翌年、荒崎マリーナも反訴。事件後、放置されたままになっていた船の艇置料(船をマリーナに置くために払う料金)や、離礁作業に要した約5000万円の支払いを求めた。
実は事件前に、艇置料の金額をめぐってマリーナと三木氏がもめ、三木氏側が1年近く艇置料を支払っていないなど、両者の契約が明確でなかったことが話を複雑にした。ABC側は、法廷で次のように主張した。
「今回の座礁事件の原因は、マリーナが保管上の注意義務を怠った点にある。なので、船の修繕費用はマリーナが負担すべき。もちろん、事故後の作業費用も艇置料もこちらが支払う必要はない」
一方の荒崎マリーナの主張はこうだ。
「船を置く土地を貸していただけで、保管していたわけではなく、注意義務は発生しない。加えて台風であれだけの被害が出るとは予見不可能であり、修繕費用も作業費用もABCが負担すべき」
’09年10月の台風では高波が20mにも達し、それまでには例のない規模だったが、事故を防ぐことはできたのか、双方が法廷で激しく主張を戦わせた。

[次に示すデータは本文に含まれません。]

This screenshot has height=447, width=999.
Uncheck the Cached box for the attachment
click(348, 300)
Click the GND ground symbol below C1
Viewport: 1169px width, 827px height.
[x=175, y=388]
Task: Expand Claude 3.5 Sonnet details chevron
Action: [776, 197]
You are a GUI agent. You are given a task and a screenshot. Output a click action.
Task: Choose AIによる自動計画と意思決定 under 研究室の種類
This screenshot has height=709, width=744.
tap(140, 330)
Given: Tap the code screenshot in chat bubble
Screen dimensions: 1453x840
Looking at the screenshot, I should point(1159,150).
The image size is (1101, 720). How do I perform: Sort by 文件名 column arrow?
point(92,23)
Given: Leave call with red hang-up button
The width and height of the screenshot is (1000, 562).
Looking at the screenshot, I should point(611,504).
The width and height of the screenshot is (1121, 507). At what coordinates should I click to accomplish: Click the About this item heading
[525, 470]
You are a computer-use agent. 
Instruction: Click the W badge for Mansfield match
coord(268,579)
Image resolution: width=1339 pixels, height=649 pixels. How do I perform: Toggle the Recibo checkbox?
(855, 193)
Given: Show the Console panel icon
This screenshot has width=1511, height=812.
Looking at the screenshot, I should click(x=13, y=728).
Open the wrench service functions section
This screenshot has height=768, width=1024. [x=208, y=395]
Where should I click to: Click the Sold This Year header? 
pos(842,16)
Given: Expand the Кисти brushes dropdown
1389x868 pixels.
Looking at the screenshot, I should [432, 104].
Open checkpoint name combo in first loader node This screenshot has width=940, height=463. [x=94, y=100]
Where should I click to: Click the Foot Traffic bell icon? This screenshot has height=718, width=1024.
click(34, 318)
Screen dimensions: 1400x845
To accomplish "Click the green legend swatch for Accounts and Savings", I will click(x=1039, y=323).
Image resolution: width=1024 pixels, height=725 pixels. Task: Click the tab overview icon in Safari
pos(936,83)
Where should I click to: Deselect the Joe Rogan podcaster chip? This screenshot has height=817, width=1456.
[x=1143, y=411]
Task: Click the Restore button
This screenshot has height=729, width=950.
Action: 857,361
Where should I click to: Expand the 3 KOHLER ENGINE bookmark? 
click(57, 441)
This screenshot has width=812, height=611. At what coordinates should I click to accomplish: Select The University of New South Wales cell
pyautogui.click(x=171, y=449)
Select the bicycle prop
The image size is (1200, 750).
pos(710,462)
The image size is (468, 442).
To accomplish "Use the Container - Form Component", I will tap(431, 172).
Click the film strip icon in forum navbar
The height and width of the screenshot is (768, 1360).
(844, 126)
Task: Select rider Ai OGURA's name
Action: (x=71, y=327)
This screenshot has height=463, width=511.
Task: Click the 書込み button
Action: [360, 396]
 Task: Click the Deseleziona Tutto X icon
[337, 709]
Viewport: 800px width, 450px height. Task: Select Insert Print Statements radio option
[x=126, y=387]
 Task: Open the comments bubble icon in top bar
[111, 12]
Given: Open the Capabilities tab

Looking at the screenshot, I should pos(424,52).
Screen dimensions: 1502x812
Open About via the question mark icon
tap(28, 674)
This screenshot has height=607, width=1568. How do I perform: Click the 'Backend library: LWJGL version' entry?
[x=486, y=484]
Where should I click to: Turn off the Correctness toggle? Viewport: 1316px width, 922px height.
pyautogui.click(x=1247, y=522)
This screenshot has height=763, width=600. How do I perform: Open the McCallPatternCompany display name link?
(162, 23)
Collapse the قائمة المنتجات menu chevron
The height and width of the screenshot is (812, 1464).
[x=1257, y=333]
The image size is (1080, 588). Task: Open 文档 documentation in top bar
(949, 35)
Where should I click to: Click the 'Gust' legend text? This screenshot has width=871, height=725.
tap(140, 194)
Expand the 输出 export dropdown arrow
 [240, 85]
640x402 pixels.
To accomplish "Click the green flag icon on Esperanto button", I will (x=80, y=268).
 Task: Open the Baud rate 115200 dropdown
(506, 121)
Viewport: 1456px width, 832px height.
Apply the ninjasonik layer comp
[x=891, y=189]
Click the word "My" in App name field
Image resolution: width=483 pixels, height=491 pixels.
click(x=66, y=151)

今年1月29日の判決で、東京地裁はABCに対し、荒崎マリーナに6000万円を支払うよう命じた。
保管上の注意義務はあったと認めたが、台風で流されると予見・回避することは不可能だったとして、マリーナ側に違反はなかったとした。ABCに艇置料の支払いを求めたうえ、5000万円という離礁の作業費用は高額だが、内容は妥当で、その必要性はABCも容認していたと判示した。
ABCは即日控訴している。この件を取材した司法記者は、
「台風のあとの損害をどちらが負担するのか、判断が難しい訴訟だった。ただ、クツの販売会社が豪華なボートを所有し、それを創業者が乗り回していることには、違和感を持ちました」
と感想を漏らした。
ABCマートは本誌の取材に対し、
「係争中であるため、弁護士に一任しており、コメントは差し控えます」
と回答している。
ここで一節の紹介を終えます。